### WHAT IS REQUIRED
Copy the records below line by line and word for word, from the very first line through the line with "Task: Click the large 智能解析 text area", omitting each picture.

━━━━

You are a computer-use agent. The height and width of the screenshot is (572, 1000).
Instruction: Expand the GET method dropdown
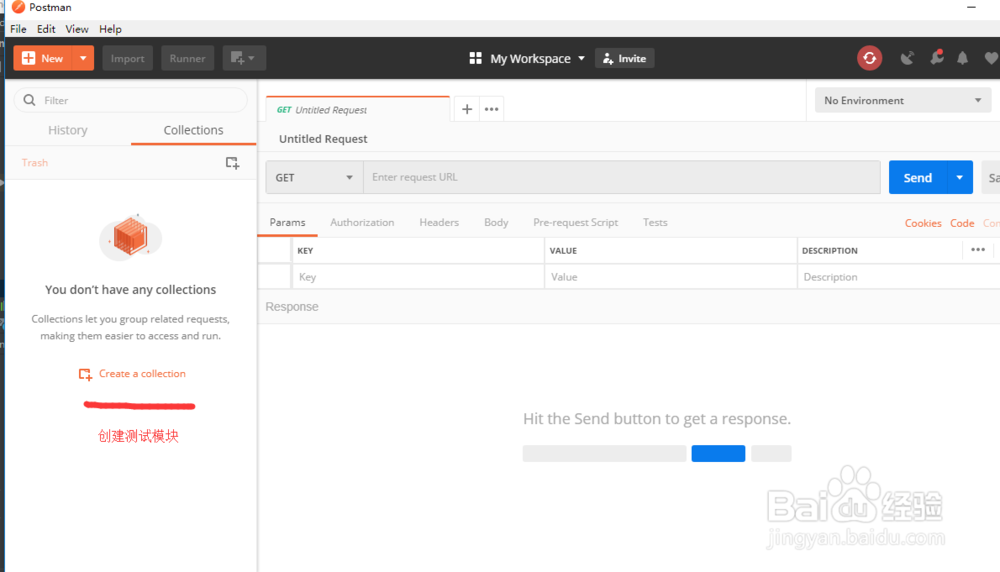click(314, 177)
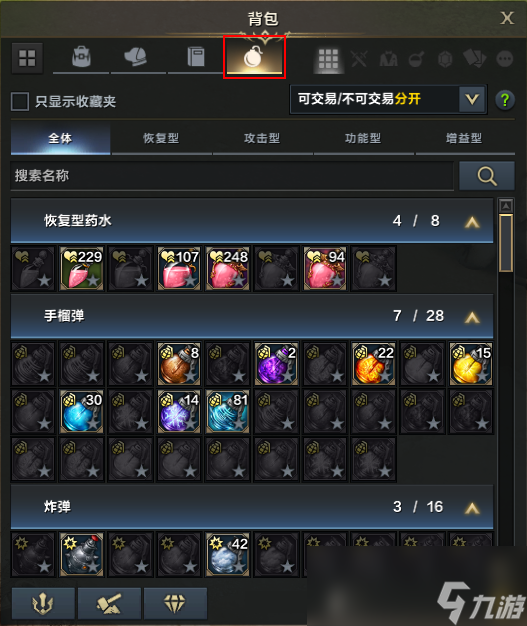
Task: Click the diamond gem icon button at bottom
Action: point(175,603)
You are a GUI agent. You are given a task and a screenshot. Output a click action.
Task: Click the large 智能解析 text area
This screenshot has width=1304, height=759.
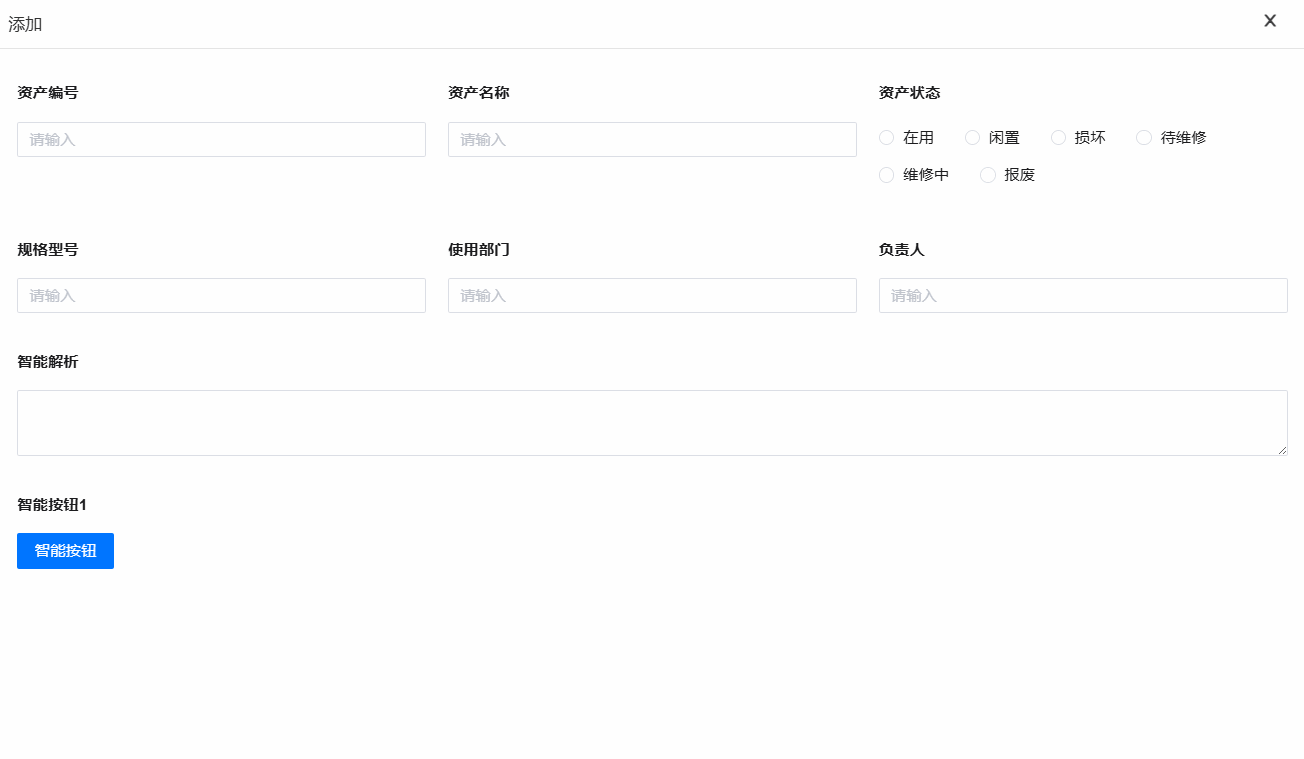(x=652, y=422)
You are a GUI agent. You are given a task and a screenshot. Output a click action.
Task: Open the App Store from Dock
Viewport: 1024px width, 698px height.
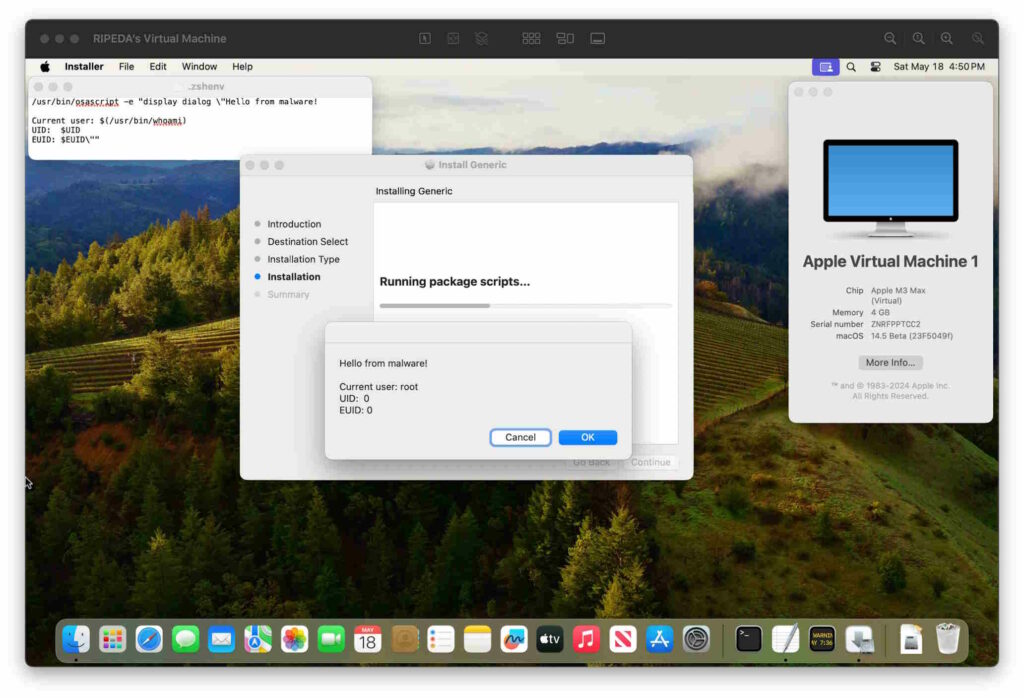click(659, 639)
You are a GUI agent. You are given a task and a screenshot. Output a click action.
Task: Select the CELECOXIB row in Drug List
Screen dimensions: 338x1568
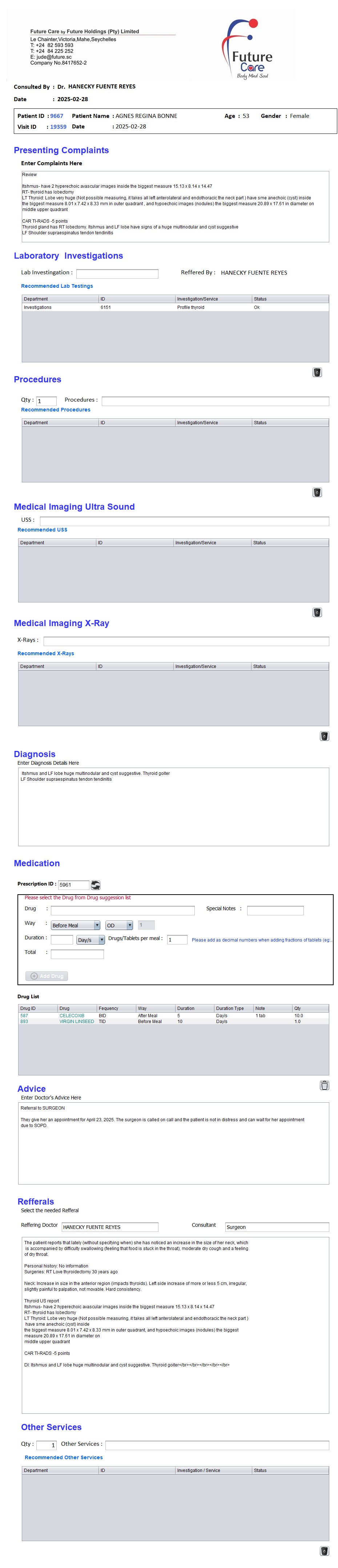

━━━━

### COMPLETED TASK
You are a computer-use agent. The height and width of the screenshot is (572, 1000).
Instruction: Expand the GET method dropdown
click(314, 177)
Task: Click the diamond gem icon button at bottom
Action: point(175,603)
You are a GUI agent. You are given a task and a screenshot. Output a click action.
Task: Click the large 智能解析 text area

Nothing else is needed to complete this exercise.